Correct me if I'm wrong but I believe that statement (1) is what is called the superposition principle. Much like for any real number r, the function f(x)=rx obeys this principle for any (x,y) in ℝ: f(x+y) = r(x+y) = rx + ry = f(x) + f(y). As you probably know, any non-singular invertible square matrix Aⁿ qualifies as a linear operator in ℝⁿ and the collection of all such n-square invertible matrices is a group called the general linear group denoted by GL(n,ℝ).

So for any finite dimensional vector space V, let C(Vⁿ,Vⁿ) be the collection of all functions mapping V → V(for dimension n). So what I'm looking for is a subcollection D in C(Vⁿ,Vⁿ) such that

\forall ζ \in D \subseteq C(V^n,V^n), \; ζ(\vec{u}+\vec{v}) \neq ζ(\vec{u})+ζ(\vec{v}) \; whenever \; \vec{u} \neq \vec{v} \; \; \forall (\vec{u},\vec{v}) \in V^n

And in particular, a collection D in C(ℝⁿ,ℝⁿ) where D satisfies the group property under multiplication(and perhaps addition too but that's optional).

 

[HallsofIvy]

That's not quite what I meant. When I spoke of a non-linear operator, I was talking about a mapping η : Vⁿ→Vⁿ (where Vⁿ is a vector space of positive integer dimension n) such that η is a non-linear transformation. The term "transformation" is used in vector algebra to mean a function mapping of a vector space into itself . So if ψ is a mapping from Vⁿ→Vⁿ that maps n-tuples to n-tuples, then for any vectors u,v in Vⁿ, ψ is linear if:

(1): ψ(\vec{u})+ ψ(\vec{v}) = ψ(\vec{u}+\vec{v}) \; \forall \; \vec{u},\vec{v} \in V^n

and

(2): \forall λ(scalar), \; λψ(\vec{v})=ψ(λ\vec{v}) \; \forall \vec{v} \in V^n

And that is exactly what micromass gave you with n= 1.

Property (1) is what makes ψ Linear

No.
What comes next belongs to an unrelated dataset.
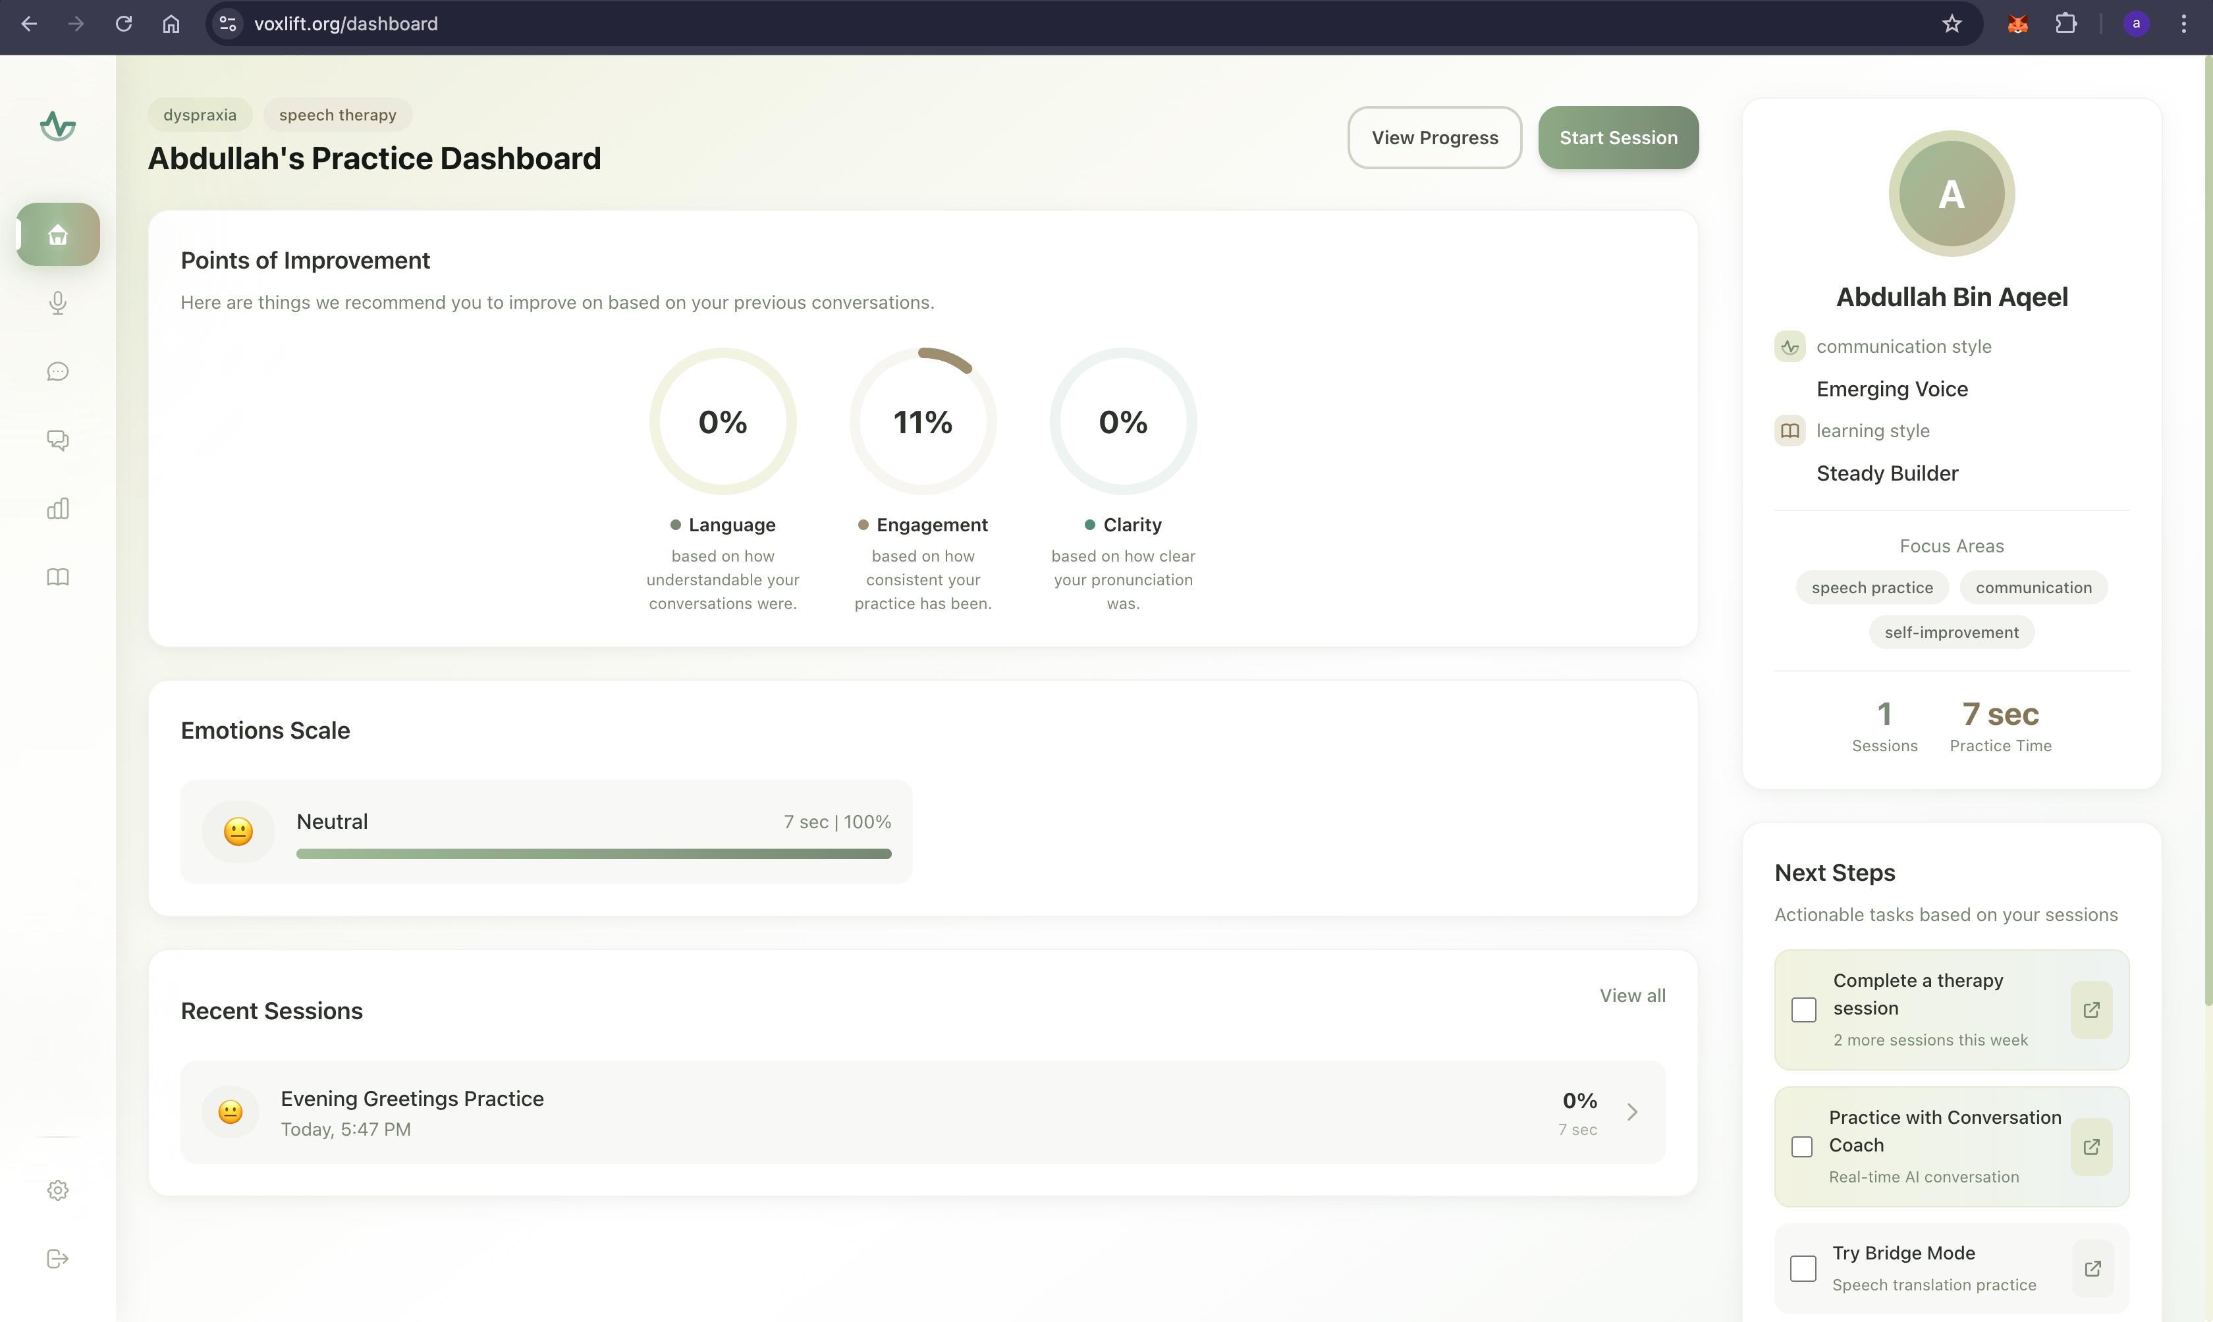Open the bar chart analytics sidebar icon
The image size is (2213, 1322).
(58, 509)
Properties 1 and 2 are both necessary to have ψ linear.

and correct me if I'm wrong but I believe that statement (1) is what is called the superposition principle. Much like for any real number r, the function f(x)=rx obeys this principle for any (x,y) in ℝ: f(x+y) = r(x+y) = rx + ry = f(x) + f(y). As you probably know, any non-singular invertible square matrix Aⁿ qualifies as a linear operator in ℝⁿ and the collection of all such n-square invertible matrices is a group called the general linear group denoted by GL(n,ℝ).

So for any finite dimensional vector space V, let C(Vⁿ,Vⁿ) be the collection of all functions mapping V → V(for dimension n). So what I'm looking for is a subcollection D in C(Vⁿ,Vⁿ) such that

\forall ζ \in D \subseteq C(V^n,V^n), \; ζ(\vec{u}+\vec{v}) \neq ζ(\vec{u})+ζ(\vec{v}) \; whenever \; \vec{u} \neq \vec{v} \; \; \forall (\vec{u},\vec{v}) \in V^n

And in particular, a collection D in C(ℝⁿ,ℝⁿ) where D satisfies the group property under multiplication(and perhaps addition too but that's optional).

 

[micromass]

Furthermore, what do you mean with the "group property" in this case?

 

[pwsnafu]

And in particular, a collection D in C(ℝⁿ,ℝⁿ) where D satisfies the group property under multiplication(and perhaps addition too but that's optional).

So let n = 1. Take all constant functions f(x) = c with c > 0.
Then f(x+y) = c but f(x)+f(y) = 2c.
And you have a group under point-wise multiplication.